Dataset excerpt
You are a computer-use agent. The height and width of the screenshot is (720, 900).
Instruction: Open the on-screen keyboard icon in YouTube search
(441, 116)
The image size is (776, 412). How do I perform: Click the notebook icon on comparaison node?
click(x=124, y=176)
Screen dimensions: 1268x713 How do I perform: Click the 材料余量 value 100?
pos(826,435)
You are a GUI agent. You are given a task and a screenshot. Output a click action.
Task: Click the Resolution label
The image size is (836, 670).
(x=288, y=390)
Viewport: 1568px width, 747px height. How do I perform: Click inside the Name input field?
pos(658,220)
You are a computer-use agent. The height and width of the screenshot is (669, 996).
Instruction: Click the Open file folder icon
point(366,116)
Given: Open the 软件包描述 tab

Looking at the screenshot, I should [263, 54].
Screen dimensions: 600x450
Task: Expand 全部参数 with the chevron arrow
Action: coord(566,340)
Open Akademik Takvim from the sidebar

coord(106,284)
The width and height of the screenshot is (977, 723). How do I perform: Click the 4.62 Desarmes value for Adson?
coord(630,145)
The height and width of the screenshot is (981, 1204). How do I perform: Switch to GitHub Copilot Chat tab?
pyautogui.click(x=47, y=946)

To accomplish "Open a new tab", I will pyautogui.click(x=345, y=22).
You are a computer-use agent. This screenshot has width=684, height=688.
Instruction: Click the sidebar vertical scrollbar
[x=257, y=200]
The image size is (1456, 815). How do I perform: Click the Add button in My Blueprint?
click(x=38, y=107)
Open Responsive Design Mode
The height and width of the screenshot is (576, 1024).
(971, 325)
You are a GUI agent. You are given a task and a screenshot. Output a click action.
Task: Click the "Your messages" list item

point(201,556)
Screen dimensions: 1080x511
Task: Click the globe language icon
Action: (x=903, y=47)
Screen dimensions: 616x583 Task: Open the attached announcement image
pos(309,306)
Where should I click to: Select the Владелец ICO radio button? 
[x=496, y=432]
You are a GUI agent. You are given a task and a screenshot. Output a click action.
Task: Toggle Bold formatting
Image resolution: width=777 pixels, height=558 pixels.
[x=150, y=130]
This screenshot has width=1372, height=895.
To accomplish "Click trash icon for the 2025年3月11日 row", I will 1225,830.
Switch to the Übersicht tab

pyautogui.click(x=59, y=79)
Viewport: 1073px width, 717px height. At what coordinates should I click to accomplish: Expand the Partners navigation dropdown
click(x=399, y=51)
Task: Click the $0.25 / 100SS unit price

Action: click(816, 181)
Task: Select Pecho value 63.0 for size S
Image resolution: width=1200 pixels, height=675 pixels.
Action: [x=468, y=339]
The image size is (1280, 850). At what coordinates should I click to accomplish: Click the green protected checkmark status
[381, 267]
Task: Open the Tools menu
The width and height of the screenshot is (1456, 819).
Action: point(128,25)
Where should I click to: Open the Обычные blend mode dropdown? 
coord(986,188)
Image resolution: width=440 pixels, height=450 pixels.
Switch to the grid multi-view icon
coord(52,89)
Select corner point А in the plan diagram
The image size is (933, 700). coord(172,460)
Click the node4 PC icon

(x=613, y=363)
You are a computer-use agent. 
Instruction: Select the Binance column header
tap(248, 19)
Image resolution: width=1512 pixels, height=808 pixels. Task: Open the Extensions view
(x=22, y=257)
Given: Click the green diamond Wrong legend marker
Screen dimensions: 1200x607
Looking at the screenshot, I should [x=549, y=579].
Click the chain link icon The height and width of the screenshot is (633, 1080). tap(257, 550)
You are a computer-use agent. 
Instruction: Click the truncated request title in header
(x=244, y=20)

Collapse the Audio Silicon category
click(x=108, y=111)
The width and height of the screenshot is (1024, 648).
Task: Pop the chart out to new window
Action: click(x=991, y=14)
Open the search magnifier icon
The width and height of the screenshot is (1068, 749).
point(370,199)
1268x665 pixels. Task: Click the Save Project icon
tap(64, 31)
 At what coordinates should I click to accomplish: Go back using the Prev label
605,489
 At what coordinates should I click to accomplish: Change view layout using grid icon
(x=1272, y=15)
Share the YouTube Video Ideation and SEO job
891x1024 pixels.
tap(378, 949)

- _Objective_
Copy these rows verbatim, every one of them.

- _Solved problem_
You are a computer-use agent. The height and width of the screenshot is (720, 900).
Instruction: Open the on-screen keyboard icon in YouTube search
(441, 116)
The image size is (776, 412). How do I perform: Click the notebook icon on comparaison node?
click(x=124, y=176)
Screen dimensions: 1268x713 How do I perform: Click the 材料余量 value 100?
pos(826,435)
You are a GUI agent. You are given a task and a screenshot. Output a click action.
Task: Click the Resolution label
The image size is (836, 670).
(x=288, y=390)
Viewport: 1568px width, 747px height. How do I perform: Click inside the Name input field?
pos(658,220)
You are a computer-use agent. The height and width of the screenshot is (669, 996).
Instruction: Click the Open file folder icon
point(366,116)
Given: Open the 软件包描述 tab

Looking at the screenshot, I should [263, 54].
Screen dimensions: 600x450
Task: Expand 全部参数 with the chevron arrow
Action: coord(566,340)
Open Akademik Takvim from the sidebar

coord(106,284)
The width and height of the screenshot is (977, 723). How do I perform: Click the 4.62 Desarmes value for Adson?
coord(630,145)
The height and width of the screenshot is (981, 1204). How do I perform: Switch to GitHub Copilot Chat tab?
pyautogui.click(x=47, y=946)

To accomplish "Open a new tab", I will pyautogui.click(x=345, y=22).
You are a computer-use agent. This screenshot has width=684, height=688.
Instruction: Click the sidebar vertical scrollbar
[x=257, y=200]
The image size is (1456, 815). How do I perform: Click the Add button in My Blueprint?
click(x=38, y=107)
Open Responsive Design Mode
The height and width of the screenshot is (576, 1024).
(971, 325)
You are a GUI agent. You are given a task and a screenshot. Output a click action.
Task: Click the "Your messages" list item

point(201,556)
Screen dimensions: 1080x511
Task: Click the globe language icon
Action: (x=903, y=47)
Screen dimensions: 616x583 Task: Open the attached announcement image
pos(309,306)
Where should I click to: Select the Владелец ICO radio button? 
[x=496, y=432]
You are a GUI agent. You are given a task and a screenshot. Output a click action.
Task: Toggle Bold formatting
Image resolution: width=777 pixels, height=558 pixels.
[x=150, y=130]
This screenshot has width=1372, height=895.
To accomplish "Click trash icon for the 2025年3月11日 row", I will 1225,830.
Switch to the Übersicht tab

pyautogui.click(x=59, y=79)
Viewport: 1073px width, 717px height. At what coordinates should I click to accomplish: Expand the Partners navigation dropdown
click(x=399, y=51)
Task: Click the $0.25 / 100SS unit price

Action: click(816, 181)
Task: Select Pecho value 63.0 for size S
Image resolution: width=1200 pixels, height=675 pixels.
Action: [x=468, y=339]
The image size is (1280, 850). At what coordinates should I click to accomplish: Click the green protected checkmark status
[381, 267]
Task: Open the Tools menu
The width and height of the screenshot is (1456, 819).
Action: point(128,25)
Where should I click to: Open the Обычные blend mode dropdown? 
coord(986,188)
Image resolution: width=440 pixels, height=450 pixels.
Switch to the grid multi-view icon
coord(52,89)
Select corner point А in the plan diagram
The image size is (933, 700). coord(172,460)
Click the node4 PC icon

(x=613, y=363)
You are a computer-use agent. 
Instruction: Select the Binance column header
tap(248, 19)
Image resolution: width=1512 pixels, height=808 pixels. Task: Open the Extensions view
(x=22, y=257)
Given: Click the green diamond Wrong legend marker
Screen dimensions: 1200x607
Looking at the screenshot, I should [x=549, y=579].
Click the chain link icon The height and width of the screenshot is (633, 1080). tap(257, 550)
You are a computer-use agent. 
Instruction: Click the truncated request title in header
(x=244, y=20)

Collapse the Audio Silicon category
click(x=108, y=111)
The width and height of the screenshot is (1024, 648).
Task: Pop the chart out to new window
Action: click(x=991, y=14)
Open the search magnifier icon
The width and height of the screenshot is (1068, 749).
point(370,199)
1268x665 pixels. Task: Click the Save Project icon
tap(64, 31)
 At what coordinates should I click to accomplish: Go back using the Prev label
605,489
 At what coordinates should I click to accomplish: Change view layout using grid icon
(x=1272, y=15)
Share the YouTube Video Ideation and SEO job
891x1024 pixels.
tap(378, 949)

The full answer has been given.